> [TASK]:
As the answer, give a copy of each line below that includes the word "panel".

[Collected data]
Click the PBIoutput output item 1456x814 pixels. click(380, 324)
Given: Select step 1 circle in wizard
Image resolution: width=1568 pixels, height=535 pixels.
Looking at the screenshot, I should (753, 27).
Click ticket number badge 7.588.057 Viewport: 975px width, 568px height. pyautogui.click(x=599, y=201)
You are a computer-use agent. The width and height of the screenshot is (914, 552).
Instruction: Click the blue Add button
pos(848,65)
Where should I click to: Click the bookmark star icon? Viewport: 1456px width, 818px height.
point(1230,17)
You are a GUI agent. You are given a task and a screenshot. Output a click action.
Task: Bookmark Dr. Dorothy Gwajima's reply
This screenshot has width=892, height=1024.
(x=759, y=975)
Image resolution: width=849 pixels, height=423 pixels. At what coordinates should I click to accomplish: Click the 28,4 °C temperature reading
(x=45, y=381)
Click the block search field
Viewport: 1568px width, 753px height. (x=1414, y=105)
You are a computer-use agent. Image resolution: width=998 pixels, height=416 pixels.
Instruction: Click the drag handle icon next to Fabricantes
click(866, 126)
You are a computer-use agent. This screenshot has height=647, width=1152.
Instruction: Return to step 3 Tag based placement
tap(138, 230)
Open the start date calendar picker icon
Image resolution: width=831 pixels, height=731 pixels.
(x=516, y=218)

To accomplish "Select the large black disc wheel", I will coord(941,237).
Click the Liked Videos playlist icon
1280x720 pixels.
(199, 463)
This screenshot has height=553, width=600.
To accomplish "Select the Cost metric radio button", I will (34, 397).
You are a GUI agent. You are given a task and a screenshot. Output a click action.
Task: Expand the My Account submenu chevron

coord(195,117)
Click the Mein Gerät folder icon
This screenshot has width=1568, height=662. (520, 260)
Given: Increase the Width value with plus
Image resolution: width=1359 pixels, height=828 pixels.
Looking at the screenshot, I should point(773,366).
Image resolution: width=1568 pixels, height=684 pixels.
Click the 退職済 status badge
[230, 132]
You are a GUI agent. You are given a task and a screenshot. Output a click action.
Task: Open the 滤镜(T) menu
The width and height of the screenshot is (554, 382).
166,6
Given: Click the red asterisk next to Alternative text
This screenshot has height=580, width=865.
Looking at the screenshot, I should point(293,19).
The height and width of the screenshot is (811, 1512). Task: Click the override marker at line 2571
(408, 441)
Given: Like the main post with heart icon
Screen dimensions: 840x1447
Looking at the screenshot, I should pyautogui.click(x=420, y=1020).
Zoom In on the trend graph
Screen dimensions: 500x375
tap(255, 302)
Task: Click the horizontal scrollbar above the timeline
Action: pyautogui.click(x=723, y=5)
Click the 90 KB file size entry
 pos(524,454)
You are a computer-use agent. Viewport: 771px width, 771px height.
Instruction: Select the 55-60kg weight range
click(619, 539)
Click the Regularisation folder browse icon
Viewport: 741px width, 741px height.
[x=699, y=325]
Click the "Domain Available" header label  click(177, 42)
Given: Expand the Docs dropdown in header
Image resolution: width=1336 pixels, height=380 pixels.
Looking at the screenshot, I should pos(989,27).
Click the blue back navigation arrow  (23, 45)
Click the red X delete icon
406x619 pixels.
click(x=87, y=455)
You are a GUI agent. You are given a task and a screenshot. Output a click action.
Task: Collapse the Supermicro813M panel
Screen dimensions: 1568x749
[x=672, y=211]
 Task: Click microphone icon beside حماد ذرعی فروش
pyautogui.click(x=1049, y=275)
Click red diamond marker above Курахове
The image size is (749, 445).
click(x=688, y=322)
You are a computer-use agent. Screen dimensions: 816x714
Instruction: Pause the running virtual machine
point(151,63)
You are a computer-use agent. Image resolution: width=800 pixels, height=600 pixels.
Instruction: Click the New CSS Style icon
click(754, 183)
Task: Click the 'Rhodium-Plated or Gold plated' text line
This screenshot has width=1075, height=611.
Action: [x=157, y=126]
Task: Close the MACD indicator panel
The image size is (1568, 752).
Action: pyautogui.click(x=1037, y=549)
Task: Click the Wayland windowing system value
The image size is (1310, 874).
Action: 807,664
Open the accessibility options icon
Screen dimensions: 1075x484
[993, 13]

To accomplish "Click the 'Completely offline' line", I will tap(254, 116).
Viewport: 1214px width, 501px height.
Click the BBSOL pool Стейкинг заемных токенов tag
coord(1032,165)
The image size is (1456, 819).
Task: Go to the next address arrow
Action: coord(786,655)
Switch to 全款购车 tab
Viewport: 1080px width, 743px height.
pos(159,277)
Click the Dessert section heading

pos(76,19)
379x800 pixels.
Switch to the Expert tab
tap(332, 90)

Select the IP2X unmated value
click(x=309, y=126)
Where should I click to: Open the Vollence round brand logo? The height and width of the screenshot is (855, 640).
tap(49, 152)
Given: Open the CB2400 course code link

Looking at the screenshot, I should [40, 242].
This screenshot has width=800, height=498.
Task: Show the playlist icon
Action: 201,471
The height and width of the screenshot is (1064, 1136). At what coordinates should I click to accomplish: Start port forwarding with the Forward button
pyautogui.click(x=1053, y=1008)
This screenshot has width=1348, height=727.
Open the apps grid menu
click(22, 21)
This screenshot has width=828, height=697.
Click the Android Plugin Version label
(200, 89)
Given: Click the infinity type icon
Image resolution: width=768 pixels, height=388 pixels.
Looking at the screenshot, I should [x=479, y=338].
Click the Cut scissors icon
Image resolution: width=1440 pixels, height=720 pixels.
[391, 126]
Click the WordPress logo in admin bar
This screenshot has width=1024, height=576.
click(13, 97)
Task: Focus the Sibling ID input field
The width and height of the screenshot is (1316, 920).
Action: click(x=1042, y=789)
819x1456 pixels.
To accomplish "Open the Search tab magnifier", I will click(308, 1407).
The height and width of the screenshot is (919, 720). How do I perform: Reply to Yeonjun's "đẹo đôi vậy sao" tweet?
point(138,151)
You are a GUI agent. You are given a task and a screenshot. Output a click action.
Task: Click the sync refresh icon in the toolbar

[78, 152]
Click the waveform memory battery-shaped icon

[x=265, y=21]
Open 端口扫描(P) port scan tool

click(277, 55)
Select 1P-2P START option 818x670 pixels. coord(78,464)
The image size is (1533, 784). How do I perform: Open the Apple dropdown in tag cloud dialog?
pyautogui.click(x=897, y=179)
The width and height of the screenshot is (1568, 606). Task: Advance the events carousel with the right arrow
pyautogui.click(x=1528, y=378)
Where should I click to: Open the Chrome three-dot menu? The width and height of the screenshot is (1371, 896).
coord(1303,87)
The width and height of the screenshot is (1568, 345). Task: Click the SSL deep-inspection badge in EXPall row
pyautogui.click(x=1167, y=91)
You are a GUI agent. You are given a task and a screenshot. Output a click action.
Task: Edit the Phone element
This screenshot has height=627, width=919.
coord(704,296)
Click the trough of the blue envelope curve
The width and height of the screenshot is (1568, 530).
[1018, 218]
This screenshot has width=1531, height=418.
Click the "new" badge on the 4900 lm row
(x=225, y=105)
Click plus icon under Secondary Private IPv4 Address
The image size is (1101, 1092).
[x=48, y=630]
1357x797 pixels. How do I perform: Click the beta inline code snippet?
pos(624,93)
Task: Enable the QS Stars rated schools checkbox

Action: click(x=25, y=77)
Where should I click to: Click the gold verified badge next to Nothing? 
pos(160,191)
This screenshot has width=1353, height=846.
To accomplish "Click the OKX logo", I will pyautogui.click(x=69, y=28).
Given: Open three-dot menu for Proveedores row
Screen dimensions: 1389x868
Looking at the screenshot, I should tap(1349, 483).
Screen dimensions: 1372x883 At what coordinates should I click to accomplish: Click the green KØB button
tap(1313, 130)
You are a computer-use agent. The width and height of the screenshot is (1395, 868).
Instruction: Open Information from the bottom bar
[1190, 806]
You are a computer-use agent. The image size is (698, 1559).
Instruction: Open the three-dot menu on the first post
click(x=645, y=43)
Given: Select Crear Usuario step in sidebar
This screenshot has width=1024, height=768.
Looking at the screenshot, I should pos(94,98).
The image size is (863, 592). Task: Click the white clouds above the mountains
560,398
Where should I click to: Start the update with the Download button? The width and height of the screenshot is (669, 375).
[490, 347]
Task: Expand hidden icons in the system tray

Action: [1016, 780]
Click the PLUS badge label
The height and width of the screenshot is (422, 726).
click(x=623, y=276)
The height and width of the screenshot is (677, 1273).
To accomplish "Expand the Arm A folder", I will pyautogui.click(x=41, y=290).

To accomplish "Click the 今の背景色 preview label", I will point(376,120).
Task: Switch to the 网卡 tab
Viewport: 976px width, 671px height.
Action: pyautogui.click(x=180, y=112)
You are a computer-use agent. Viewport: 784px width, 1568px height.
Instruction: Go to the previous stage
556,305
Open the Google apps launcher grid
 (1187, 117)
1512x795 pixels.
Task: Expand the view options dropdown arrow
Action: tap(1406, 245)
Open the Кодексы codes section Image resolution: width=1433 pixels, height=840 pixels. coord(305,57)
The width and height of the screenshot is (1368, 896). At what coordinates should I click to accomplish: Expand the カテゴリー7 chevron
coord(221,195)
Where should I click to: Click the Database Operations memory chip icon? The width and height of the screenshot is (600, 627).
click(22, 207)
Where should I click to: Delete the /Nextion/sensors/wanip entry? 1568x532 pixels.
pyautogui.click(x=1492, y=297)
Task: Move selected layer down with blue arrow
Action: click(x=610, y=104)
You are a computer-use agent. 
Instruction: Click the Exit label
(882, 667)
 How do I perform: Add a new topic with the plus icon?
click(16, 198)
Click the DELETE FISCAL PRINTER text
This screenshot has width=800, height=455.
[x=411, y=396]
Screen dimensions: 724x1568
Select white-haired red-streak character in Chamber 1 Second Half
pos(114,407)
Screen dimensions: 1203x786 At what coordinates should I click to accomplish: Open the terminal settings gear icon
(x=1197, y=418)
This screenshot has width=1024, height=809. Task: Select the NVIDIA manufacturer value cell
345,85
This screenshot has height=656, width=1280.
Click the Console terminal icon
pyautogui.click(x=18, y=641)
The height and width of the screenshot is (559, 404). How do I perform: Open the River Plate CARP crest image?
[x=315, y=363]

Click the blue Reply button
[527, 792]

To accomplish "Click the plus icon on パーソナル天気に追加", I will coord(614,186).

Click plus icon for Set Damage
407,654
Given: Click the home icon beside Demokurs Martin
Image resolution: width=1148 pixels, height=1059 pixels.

> [WRITTEN ANSWER]:
Task: Collapse the Supermicro813M panel
Task: Close the MACD indicator panel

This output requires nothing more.